Can you reproduce all the records below, requests included, with every x and y coordinate in the answers scaled by 0.4 and rounded to a whole number, halves rounding up? Leave the pictures out of your answer.
++++ Extracted information ++++
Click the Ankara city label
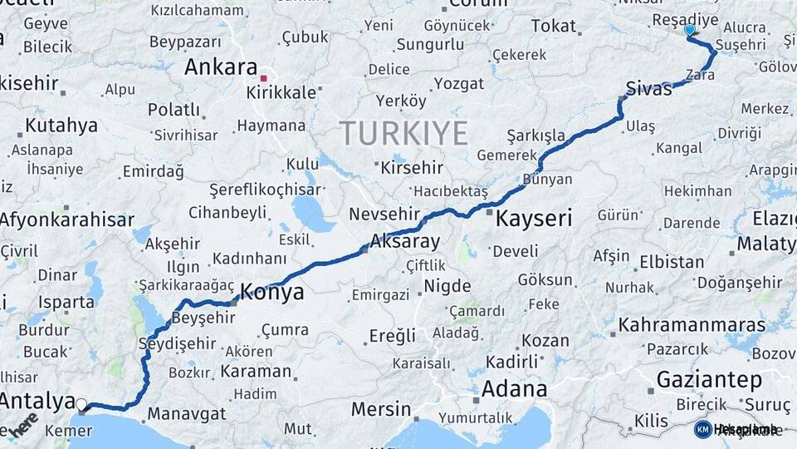pyautogui.click(x=221, y=67)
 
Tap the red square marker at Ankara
pyautogui.click(x=263, y=78)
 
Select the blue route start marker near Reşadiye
pyautogui.click(x=689, y=30)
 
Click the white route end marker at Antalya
pyautogui.click(x=81, y=405)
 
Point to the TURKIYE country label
pyautogui.click(x=403, y=132)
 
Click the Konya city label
pyautogui.click(x=272, y=293)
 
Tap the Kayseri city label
pyautogui.click(x=534, y=220)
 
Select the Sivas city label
pyautogui.click(x=648, y=89)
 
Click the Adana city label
pyautogui.click(x=515, y=388)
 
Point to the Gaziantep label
pyautogui.click(x=709, y=380)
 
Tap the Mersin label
pyautogui.click(x=381, y=409)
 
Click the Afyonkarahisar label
pyautogui.click(x=67, y=220)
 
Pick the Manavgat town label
pyautogui.click(x=187, y=413)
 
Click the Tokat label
pyautogui.click(x=553, y=27)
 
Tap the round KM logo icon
pyautogui.click(x=702, y=429)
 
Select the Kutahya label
pyautogui.click(x=61, y=126)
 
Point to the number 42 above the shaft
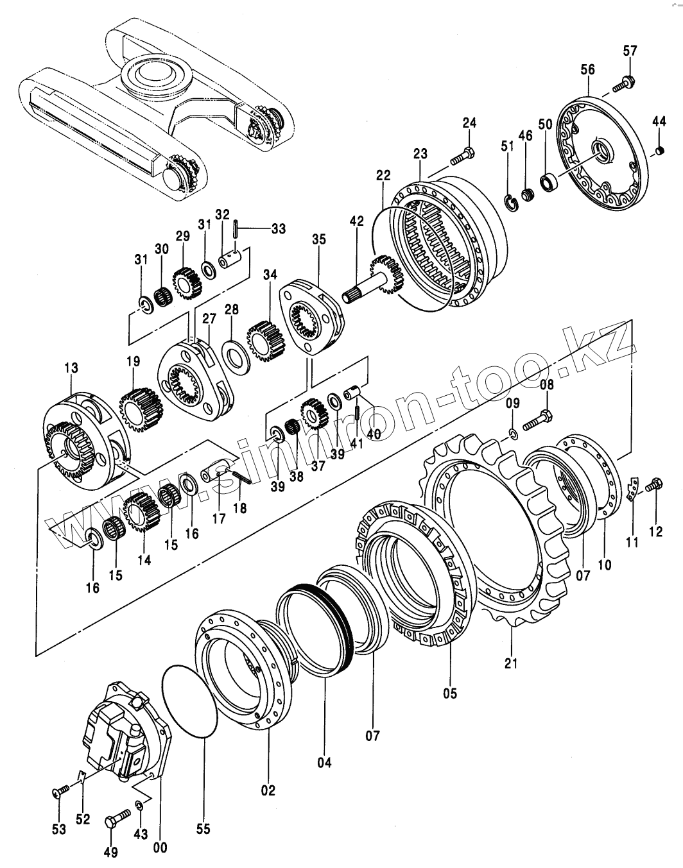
++++
> _Written response_
Click the Ankara city label
pyautogui.click(x=88, y=27)
 
Tap the red square marker at Ankara
pyautogui.click(x=105, y=31)
 
Select the blue route start marker near Reşadiye
pyautogui.click(x=276, y=12)
 
Click the white route end marker at Antalya
pyautogui.click(x=32, y=162)
 
Point to the TURKIYE country label
pyautogui.click(x=161, y=53)
 
Click the Konya city label
pyautogui.click(x=109, y=117)
 
Tap the Kayseri city label
pyautogui.click(x=214, y=88)
 
Select the Sivas city label
pyautogui.click(x=259, y=36)
 
Click the Adana city label
pyautogui.click(x=206, y=155)
 
Point to the Gaziantep label
pyautogui.click(x=284, y=152)
 
Tap the Mersin label
pyautogui.click(x=152, y=164)
 
Click the Afyonkarahisar label
pyautogui.click(x=27, y=88)
 
Pick the Manavgat town label
pyautogui.click(x=75, y=165)
 
Click the Tokat label
pyautogui.click(x=221, y=11)
 
Tap the round KM logo icon
pyautogui.click(x=281, y=172)
 
Select the Kutahya label
pyautogui.click(x=24, y=50)
 
Point to the number 42 above the shaft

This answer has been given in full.